Shai Gilgeous-Alexander z kontuzją

Shai Gilgeous-Alexander z kontuzją

Shai Gilgeous-Alexander z kontuzją
fot. Getty Images

Lider Oklahomy City Thunder, Shai Gilgeous-Alexander wypada z gry na czas nieokreślony z powodu kontuzji prawej stopy. Z tego powodu też rozgrywający opuścił dzisiejszy, przegrany mecz z Memphis Grizzlies.

Jak poinformował sztab medyczny OKC, Shai zmaga się z zapaleniem powięzi podeszwowej. Na całe szczęście nie jest to tak poważna kontuzja, jak w przypadku Gorana Dragica w Finałach 2020 (naderwanie powięzi podeszwowej), lecz niestety także wymaga dłuższej przerwy i nie wiadomo, kiedy rozgrywający wróci do gry:

„Nie chcę mówić, że czeka go długa przerwa, bo to strasznie rozległe pojęcie, ale jego status to z pewnością nie jest day-to-day. Na pewno opuści więcej niż kilka dni, to kontuzja, której musimy się dobrze przyjrzeć.”

Mark Daigneault

Co ważne, nie było jednego momentu, w którym doszło do urazu. Jak podkreśla trener Mark Daigneault, kontuzja jest raczej wynikiem skumulowania się wysiłku i obciążeń z całego, niezwykle skondensowanego sezonu.

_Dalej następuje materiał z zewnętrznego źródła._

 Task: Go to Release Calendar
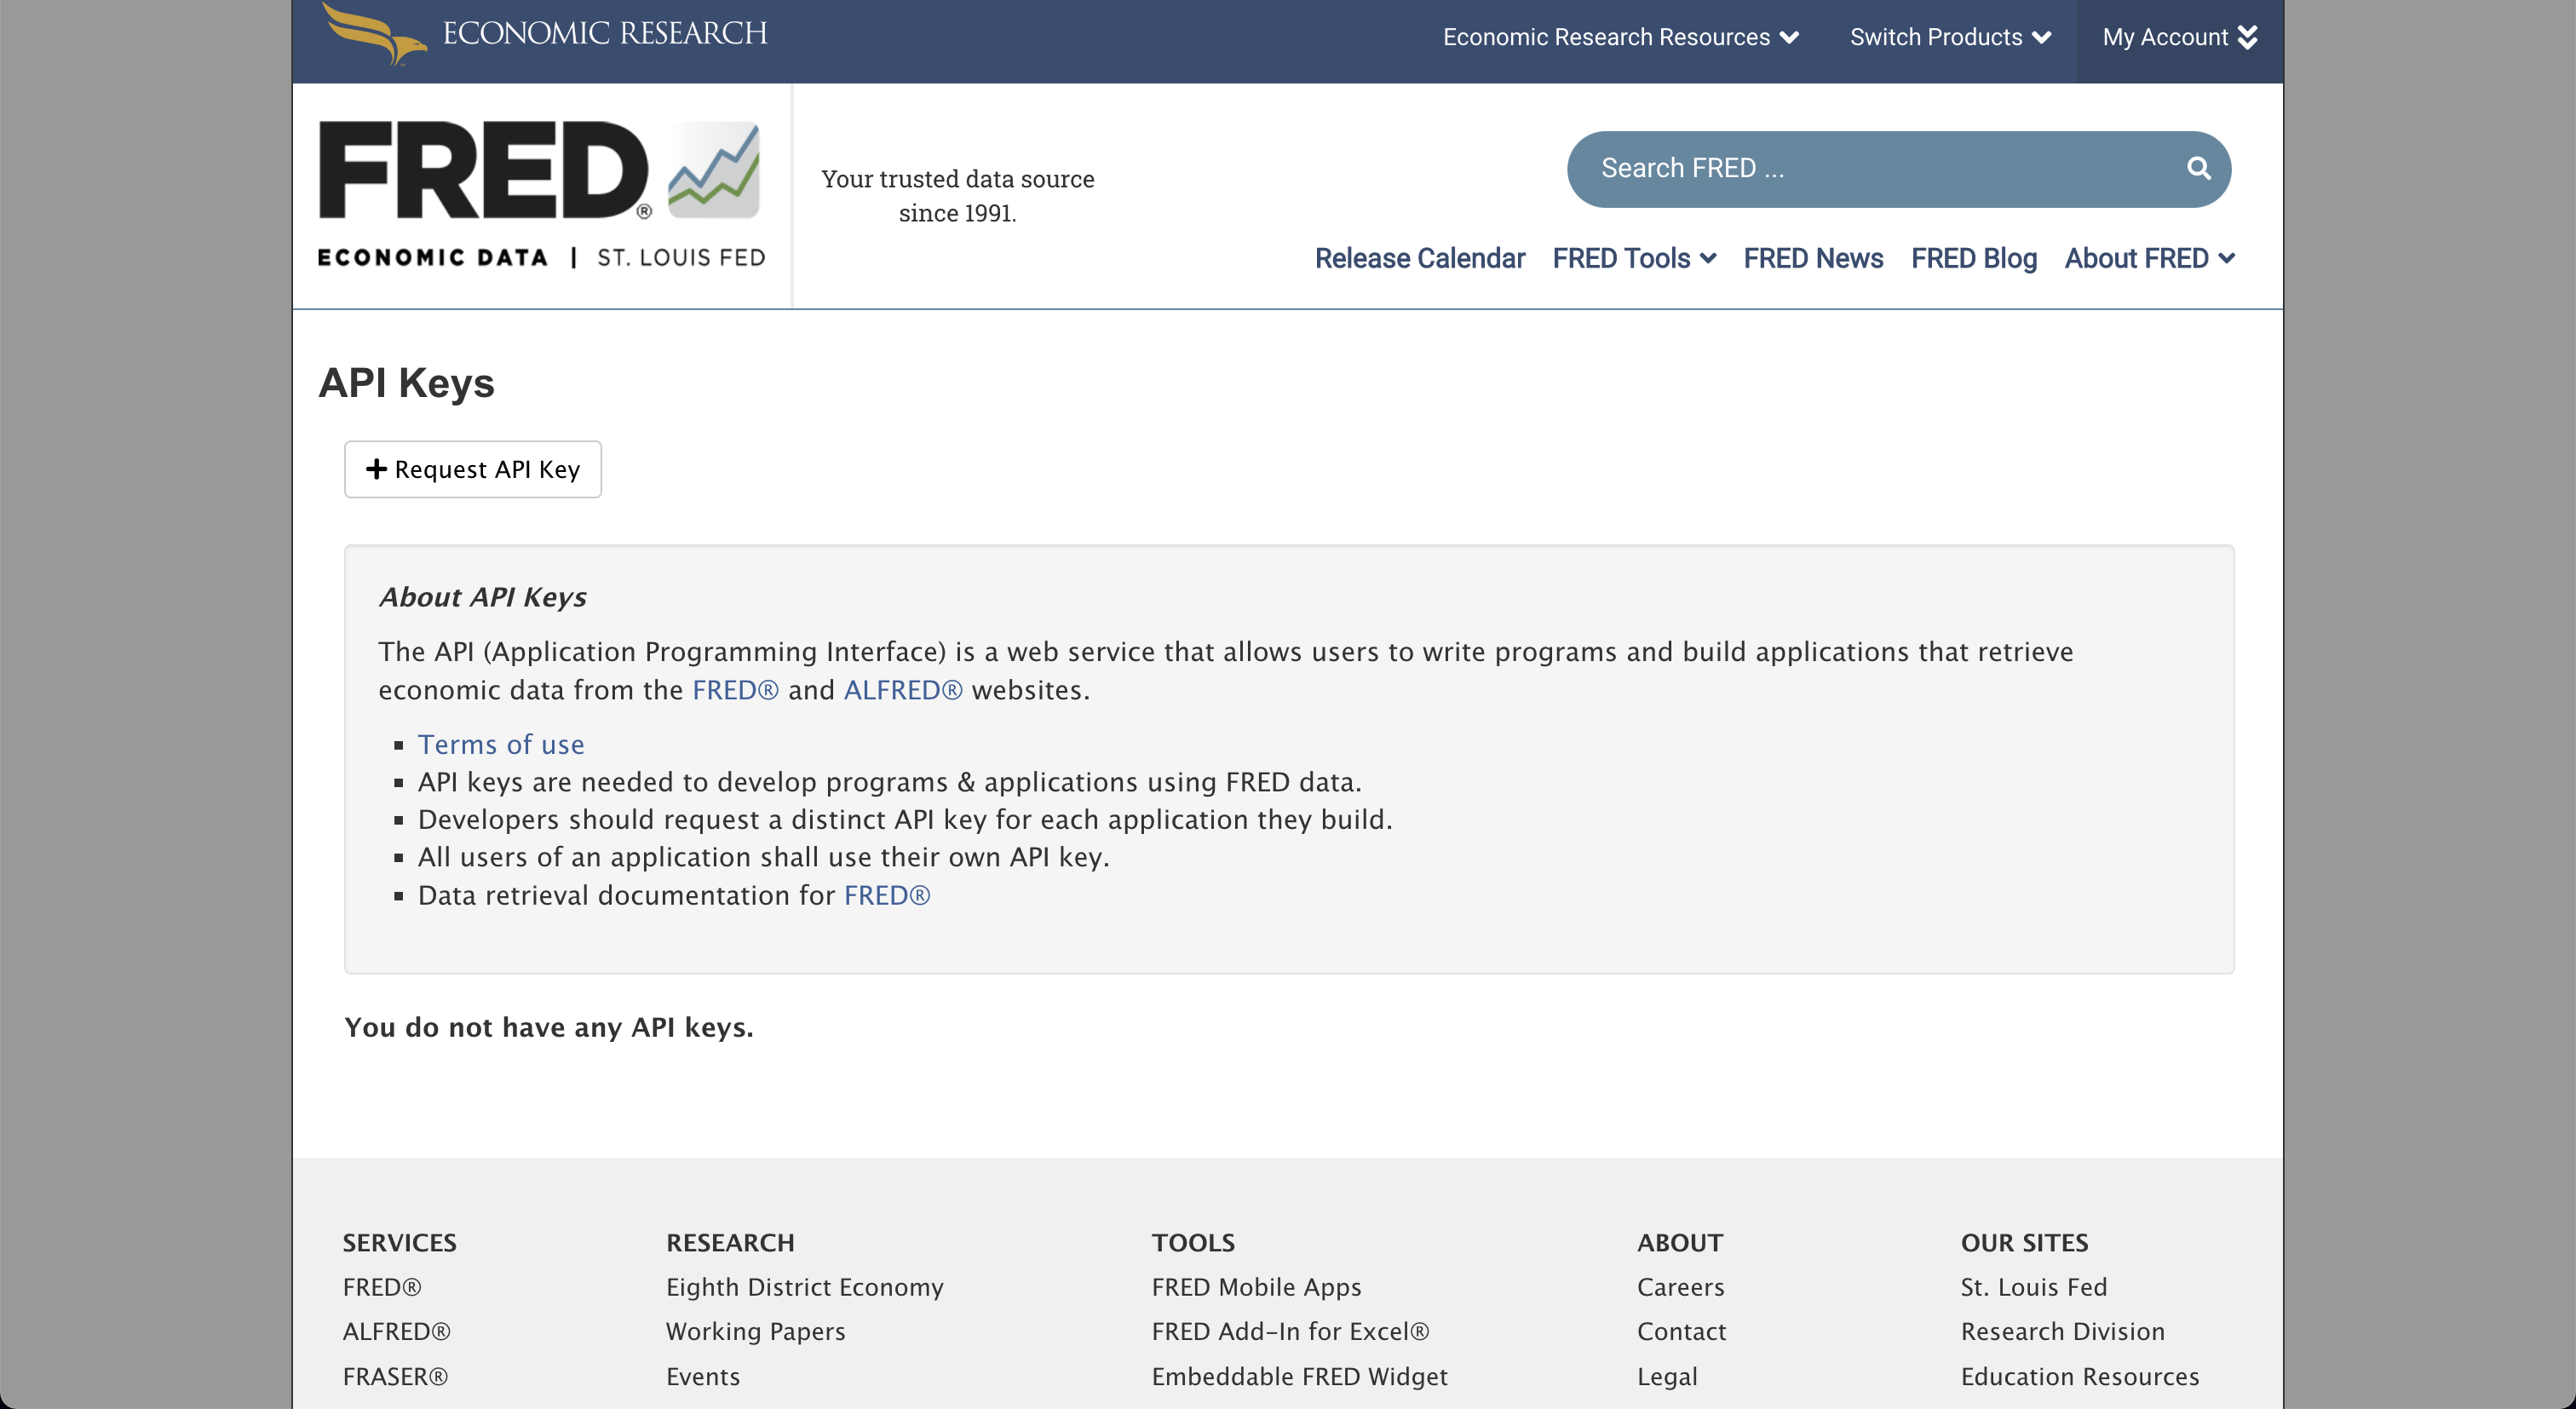pyautogui.click(x=1419, y=258)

„Shai przyszedł do nas dzisiaj rano i dopiero wtedy dowiedzieliśmy się, że coś nie gra. Dlatego też, szczerze mówiąc, nie jestem w stanie podać zbyt wielu szczegółów na ten moment.”

Mark Daigneault

Paradoksalnie dla Thunder nie są to wcale złe wieści. Po skumulowaniu ogromnej ilości picków w drafcie, Grzmoty w tym sezonie miały zacząć tankować pełną parą. Tymczasem OKC grali naprawdę solidnie, wygrywając zdecydowanie więcej spotkań niż zakładali, o czym wspominał zresztą nawet Sam Presti. Główna w tym zasługa właśnie Gilgeous-Alexandra, który grał kapitalnie, zdobywając 23,7 pkt., 5,9 ast. i 4,7zb, trafiając przy tym 41% zza łuku.

YT: MaxaMillion711

Teraz, pozbawieni swojego lidera mogą spokojnie skupić się na tankowaniu. Obecnie bowiem zaledwie 0,5 meczu dzieli Thunder od 11 miejsca i 3,5 od 9. Kontuzja SGA nie jest natomiast na tyle poważna, żeby mogła na dłuższą metę zakłócić jego rozwój. Pod jego nieobecność więcej minut zobaczy Theo Maledon. Sami Thunder natomiast w drugiej części sezonu z pewnością nie będą mieli równie udanej w kwestii zwycięstw, jak dotychczas.